* START PROVIDED MATERIAL *

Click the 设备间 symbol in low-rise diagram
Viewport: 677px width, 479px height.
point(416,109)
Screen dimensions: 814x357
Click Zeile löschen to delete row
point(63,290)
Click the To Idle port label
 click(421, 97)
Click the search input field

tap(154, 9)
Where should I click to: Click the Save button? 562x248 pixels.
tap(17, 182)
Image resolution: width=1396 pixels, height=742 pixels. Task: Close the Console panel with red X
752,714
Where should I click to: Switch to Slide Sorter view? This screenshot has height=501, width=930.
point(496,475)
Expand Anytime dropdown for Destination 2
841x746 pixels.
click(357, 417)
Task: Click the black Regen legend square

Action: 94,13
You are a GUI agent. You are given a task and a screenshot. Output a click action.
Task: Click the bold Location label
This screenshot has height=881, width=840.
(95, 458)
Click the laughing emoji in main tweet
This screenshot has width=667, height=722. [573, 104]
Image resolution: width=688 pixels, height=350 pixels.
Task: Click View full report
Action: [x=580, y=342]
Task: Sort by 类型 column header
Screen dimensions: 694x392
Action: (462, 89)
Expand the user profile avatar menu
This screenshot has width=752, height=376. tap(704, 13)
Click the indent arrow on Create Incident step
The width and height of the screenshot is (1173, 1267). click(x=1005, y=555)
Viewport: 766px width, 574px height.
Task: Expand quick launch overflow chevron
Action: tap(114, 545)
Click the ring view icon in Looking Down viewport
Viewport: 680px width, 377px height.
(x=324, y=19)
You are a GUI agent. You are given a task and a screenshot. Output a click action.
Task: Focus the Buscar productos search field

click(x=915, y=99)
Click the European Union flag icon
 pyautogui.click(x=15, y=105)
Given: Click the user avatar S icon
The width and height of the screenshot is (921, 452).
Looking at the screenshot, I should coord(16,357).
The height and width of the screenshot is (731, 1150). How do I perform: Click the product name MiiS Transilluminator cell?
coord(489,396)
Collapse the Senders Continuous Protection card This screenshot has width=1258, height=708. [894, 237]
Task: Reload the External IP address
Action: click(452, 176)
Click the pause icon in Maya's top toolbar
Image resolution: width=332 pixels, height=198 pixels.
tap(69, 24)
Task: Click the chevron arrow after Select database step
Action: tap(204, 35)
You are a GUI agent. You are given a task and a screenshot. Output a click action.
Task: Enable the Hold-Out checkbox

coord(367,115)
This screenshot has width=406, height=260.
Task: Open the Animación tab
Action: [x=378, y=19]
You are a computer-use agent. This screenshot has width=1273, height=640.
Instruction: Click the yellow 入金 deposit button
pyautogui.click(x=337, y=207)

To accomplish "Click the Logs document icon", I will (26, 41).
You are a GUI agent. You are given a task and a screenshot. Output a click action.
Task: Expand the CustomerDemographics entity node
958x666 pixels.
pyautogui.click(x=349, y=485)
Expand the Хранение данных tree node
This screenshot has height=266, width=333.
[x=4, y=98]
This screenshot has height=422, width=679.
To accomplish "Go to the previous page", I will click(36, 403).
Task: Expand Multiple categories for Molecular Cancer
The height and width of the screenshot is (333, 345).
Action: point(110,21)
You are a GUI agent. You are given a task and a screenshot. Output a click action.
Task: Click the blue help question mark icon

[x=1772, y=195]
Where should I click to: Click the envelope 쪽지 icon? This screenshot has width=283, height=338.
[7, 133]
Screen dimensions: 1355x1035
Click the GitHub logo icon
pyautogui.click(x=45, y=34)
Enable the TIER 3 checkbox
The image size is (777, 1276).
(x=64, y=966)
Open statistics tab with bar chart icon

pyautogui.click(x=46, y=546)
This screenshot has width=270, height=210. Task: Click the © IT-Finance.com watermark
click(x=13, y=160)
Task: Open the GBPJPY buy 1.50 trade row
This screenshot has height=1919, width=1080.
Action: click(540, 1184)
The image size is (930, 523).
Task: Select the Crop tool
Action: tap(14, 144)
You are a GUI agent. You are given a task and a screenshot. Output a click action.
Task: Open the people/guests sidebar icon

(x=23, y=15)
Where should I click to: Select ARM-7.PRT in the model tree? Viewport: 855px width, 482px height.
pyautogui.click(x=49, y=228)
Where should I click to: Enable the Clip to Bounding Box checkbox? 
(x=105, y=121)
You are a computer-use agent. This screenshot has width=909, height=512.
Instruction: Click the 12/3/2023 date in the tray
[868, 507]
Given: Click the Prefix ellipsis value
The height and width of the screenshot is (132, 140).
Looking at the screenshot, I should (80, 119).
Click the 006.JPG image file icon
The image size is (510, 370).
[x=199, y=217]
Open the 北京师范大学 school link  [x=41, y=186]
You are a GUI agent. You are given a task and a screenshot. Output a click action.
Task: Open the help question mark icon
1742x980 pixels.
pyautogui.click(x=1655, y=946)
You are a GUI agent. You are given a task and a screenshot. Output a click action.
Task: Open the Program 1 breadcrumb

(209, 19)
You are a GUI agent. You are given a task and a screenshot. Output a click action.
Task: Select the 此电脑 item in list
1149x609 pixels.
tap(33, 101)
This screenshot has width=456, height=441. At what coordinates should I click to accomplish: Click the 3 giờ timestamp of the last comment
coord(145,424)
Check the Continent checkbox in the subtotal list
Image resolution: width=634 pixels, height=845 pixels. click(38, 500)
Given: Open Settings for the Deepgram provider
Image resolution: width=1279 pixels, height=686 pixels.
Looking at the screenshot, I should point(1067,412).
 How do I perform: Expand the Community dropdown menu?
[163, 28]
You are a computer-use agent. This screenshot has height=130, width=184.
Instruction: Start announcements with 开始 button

* END PROVIDED MATERIAL *

Reproduce every row above word for word, keeping each line in its original order.

Click the 设备间 symbol in low-rise diagram
Viewport: 677px width, 479px height.
point(416,109)
Screen dimensions: 814x357
Click Zeile löschen to delete row
point(63,290)
Click the To Idle port label
 click(421, 97)
Click the search input field

tap(154, 9)
Where should I click to: Click the Save button? 562x248 pixels.
tap(17, 182)
Image resolution: width=1396 pixels, height=742 pixels. Task: Close the Console panel with red X
752,714
Where should I click to: Switch to Slide Sorter view? This screenshot has height=501, width=930.
point(496,475)
Expand Anytime dropdown for Destination 2
841x746 pixels.
click(357, 417)
Task: Click the black Regen legend square

Action: 94,13
You are a GUI agent. You are given a task and a screenshot. Output a click action.
Task: Click the bold Location label
This screenshot has height=881, width=840.
(95, 458)
Click the laughing emoji in main tweet
This screenshot has width=667, height=722. [573, 104]
Image resolution: width=688 pixels, height=350 pixels.
Task: Click View full report
Action: [x=580, y=342]
Task: Sort by 类型 column header
Screen dimensions: 694x392
Action: (462, 89)
Expand the user profile avatar menu
This screenshot has width=752, height=376. tap(704, 13)
Click the indent arrow on Create Incident step
The width and height of the screenshot is (1173, 1267). click(x=1005, y=555)
Viewport: 766px width, 574px height.
Task: Expand quick launch overflow chevron
Action: tap(114, 545)
Click the ring view icon in Looking Down viewport
Viewport: 680px width, 377px height.
(x=324, y=19)
You are a GUI agent. You are given a task and a screenshot. Output a click action.
Task: Focus the Buscar productos search field

click(x=915, y=99)
Click the European Union flag icon
 pyautogui.click(x=15, y=105)
Given: Click the user avatar S icon
The width and height of the screenshot is (921, 452).
Looking at the screenshot, I should coord(16,357).
The height and width of the screenshot is (731, 1150). How do I perform: Click the product name MiiS Transilluminator cell?
coord(489,396)
Collapse the Senders Continuous Protection card This screenshot has width=1258, height=708. [894, 237]
Task: Reload the External IP address
Action: click(452, 176)
Click the pause icon in Maya's top toolbar
Image resolution: width=332 pixels, height=198 pixels.
tap(69, 24)
Task: Click the chevron arrow after Select database step
Action: tap(204, 35)
You are a GUI agent. You are given a task and a screenshot. Output a click action.
Task: Enable the Hold-Out checkbox

coord(367,115)
This screenshot has width=406, height=260.
Task: Open the Animación tab
Action: [x=378, y=19]
You are a computer-use agent. This screenshot has width=1273, height=640.
Instruction: Click the yellow 入金 deposit button
pyautogui.click(x=337, y=207)

To accomplish "Click the Logs document icon", I will (26, 41).
You are a GUI agent. You are given a task and a screenshot. Output a click action.
Task: Expand the CustomerDemographics entity node
958x666 pixels.
pyautogui.click(x=349, y=485)
Expand the Хранение данных tree node
This screenshot has height=266, width=333.
[x=4, y=98]
This screenshot has height=422, width=679.
To accomplish "Go to the previous page", I will click(36, 403).
Task: Expand Multiple categories for Molecular Cancer
The height and width of the screenshot is (333, 345).
Action: point(110,21)
You are a GUI agent. You are given a task and a screenshot. Output a click action.
Task: Click the blue help question mark icon

[x=1772, y=195]
Where should I click to: Click the envelope 쪽지 icon? This screenshot has width=283, height=338.
[7, 133]
Screen dimensions: 1355x1035
Click the GitHub logo icon
pyautogui.click(x=45, y=34)
Enable the TIER 3 checkbox
The image size is (777, 1276).
(x=64, y=966)
Open statistics tab with bar chart icon

pyautogui.click(x=46, y=546)
This screenshot has width=270, height=210. Task: Click the © IT-Finance.com watermark
click(x=13, y=160)
Task: Open the GBPJPY buy 1.50 trade row
This screenshot has height=1919, width=1080.
Action: click(540, 1184)
The image size is (930, 523).
Task: Select the Crop tool
Action: tap(14, 144)
You are a GUI agent. You are given a task and a screenshot. Output a click action.
Task: Open the people/guests sidebar icon

(x=23, y=15)
Where should I click to: Select ARM-7.PRT in the model tree? Viewport: 855px width, 482px height.
pyautogui.click(x=49, y=228)
Where should I click to: Enable the Clip to Bounding Box checkbox? 
(x=105, y=121)
You are a computer-use agent. This screenshot has width=909, height=512.
Instruction: Click the 12/3/2023 date in the tray
[868, 507]
Given: Click the Prefix ellipsis value
The height and width of the screenshot is (132, 140).
Looking at the screenshot, I should (80, 119).
Click the 006.JPG image file icon
The image size is (510, 370).
[x=199, y=217]
Open the 北京师范大学 school link  [x=41, y=186]
You are a GUI agent. You are given a task and a screenshot. Output a click action.
Task: Open the help question mark icon
1742x980 pixels.
pyautogui.click(x=1655, y=946)
You are a GUI agent. You are given a task and a screenshot. Output a click action.
Task: Open the Program 1 breadcrumb

(209, 19)
You are a GUI agent. You are given a task and a screenshot. Output a click action.
Task: Select the 此电脑 item in list
1149x609 pixels.
tap(33, 101)
This screenshot has width=456, height=441. At what coordinates should I click to accomplish: Click the 3 giờ timestamp of the last comment
coord(145,424)
Check the Continent checkbox in the subtotal list
Image resolution: width=634 pixels, height=845 pixels. click(38, 500)
Given: Open Settings for the Deepgram provider
Image resolution: width=1279 pixels, height=686 pixels.
Looking at the screenshot, I should point(1067,412).
 How do I perform: Expand the Community dropdown menu?
[163, 28]
You are a computer-use agent. This screenshot has height=130, width=184.
Instruction: Start announcements with 开始 button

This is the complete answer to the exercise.